As thoughts begin to swirl more thickly around my head I find myself writing another re-start post to my blog. I’ve done this a few times - re-started I mean, and I guess I need to ask why? 

My blog began without manifesto. A series of posts that were plucked from thoughts, sights, sounds and whatever came my way as I made my way through the day. I vaguely thought it might start to explain my approach to art - and maybe give me some insight into what I was doing!

In some ways this has proven to be the case - revealing a quixotic approach to subject matter and form; along with a tendency to doodle with words. It is the benefit of seeing my thoughts written - spaced out in front of me, layers of spaghetti stretched flat so that I can recognise them and me for what they (I) are (am), that has made me restart though.

It’s strange that I feel more confident in myself when I express my doubt to an unknown audience? Maybe it’s my inner narcissist? Maybe the discipline of putting words in front of others? Whatever - it’s my reason to begin again.  

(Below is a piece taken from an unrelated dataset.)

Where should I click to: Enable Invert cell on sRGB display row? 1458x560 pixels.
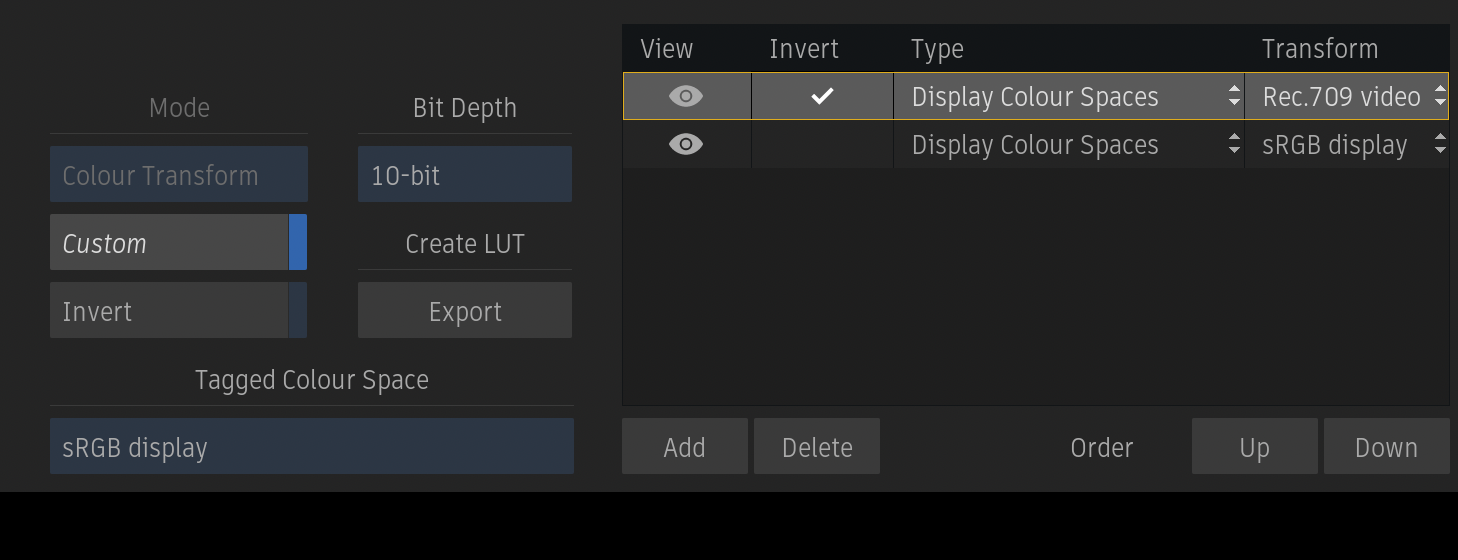(822, 144)
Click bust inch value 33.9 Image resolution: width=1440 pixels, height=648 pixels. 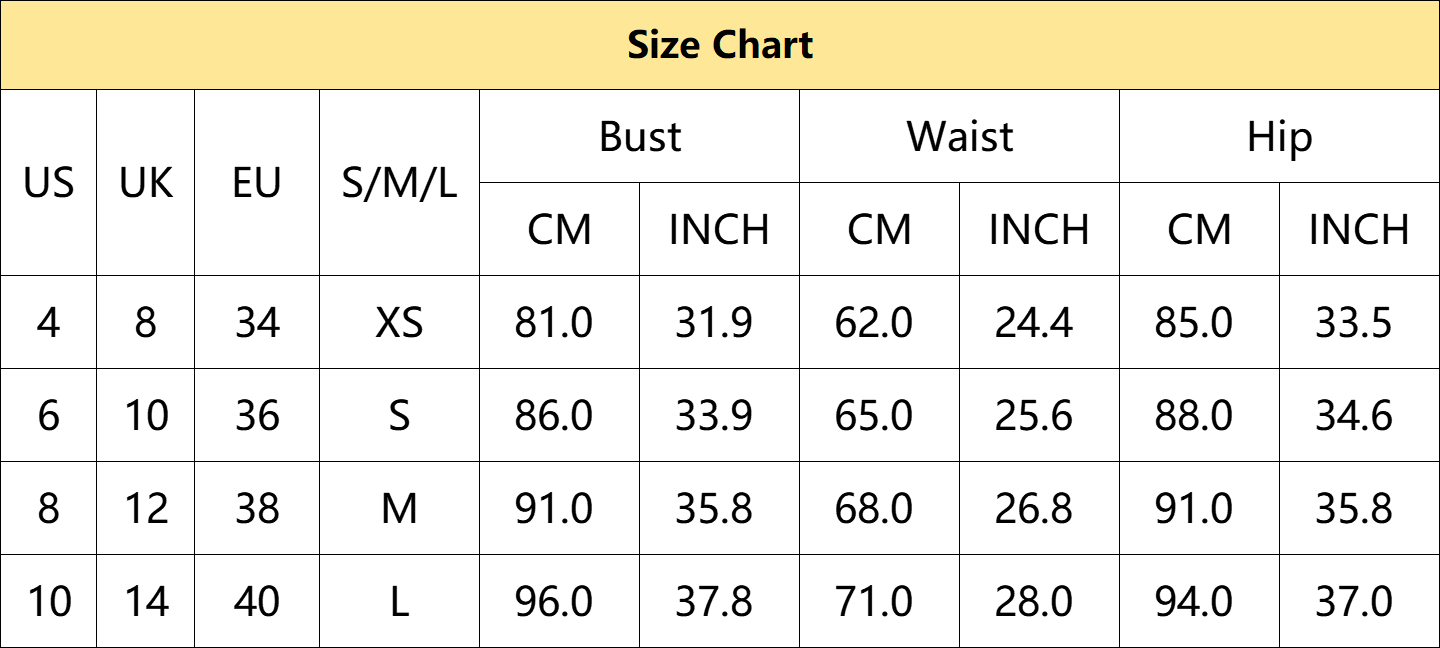720,415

Why words? I’m not sure. Drawing also has a similar effect - sketches, doodles - actual drawings; these are ways of thinking - tracing lines across mistakes to find a path. And I think there will be times when those drawings will make their way on here - especially comics and cartoons (though they’ll be tonnes on other social media if not, I’m sure!), but I’ve come to realise I exist in words and image (as well as y’know, flesh), and though these often cross over - that’s not always the case. 

Over the last year my blog was really only about one specific course - which turned out to be great, but while I enjoyed that, I think that I lost my voice for a bit - bad luck it seems to be coming back. These vignettes - the length of a thought and a raised eyebrow, feel as though they are about right for my...  attention span. 

I guess my posts will be sporadic at first, but there’s a lot to talk about at the moment, so I hope that picks as life generates more material - it’s good like that.